Personalized Cancer Treatment: Advancing Gene Expression Signatures
Refining the practical applications of the science in Personalized Cancer Treatment: Seeking Cures Through Computation
Gene expression signatures that stratify patients into likely and unlikely treatment responders are already in clinical use for certain cancers. But these “first generation” tests have severe limitations, says W. Fraser Symmans, MD, professor of pathology at MD Anderson Cancer Center. He and his colleagues are using state-of-the-art bioinformatics and biostatistics techniques to develop the next generation of gene expression tests for breast cancer.
Symmans and his colleagues discovered a paradox with some first generation tests for breast cancer. The tests accurately separate patients into “good” and “poor” responders to chemotherapy; but the “good responders” have worse survival. (The tests misclassify certain aggressive tumors that initially respond vigorously to chemotherapy but tend to relapse.) His team developed a second-generation test, described in the May 2011 issue of JAMA, that overcomes this issue and accurately predicts survival.

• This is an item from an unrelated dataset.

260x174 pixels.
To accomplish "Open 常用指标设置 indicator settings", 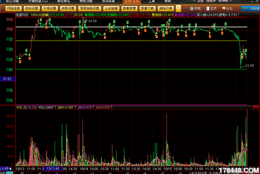I will pos(89,8).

The test comprises a series of gene signatures (from the tumor) that sequentially predict: (1) response to hormonal treatment; (2) resistance to chemotherapy; and (3) sensitivity to chemotherapy. “We realized that one predictor was not going to be enough to capture the complexity,” says Christos Hatzis, PhD, who led the computational aspects of the project; Hatzis is founder and vice president of technology at Nuvera Biosciences Inc., which has commercial rights to the technology. The team used a multivariate approach to identify the key genes that define the signature; univariate approaches yield too many redundancies because genes work in pathways, Hatzis says.
The test accurately identifies patients who will respond to therapy about twice as often as standard methods. “It doesn’t completely solve the problem but it’s a big step forward,” Hatzis says.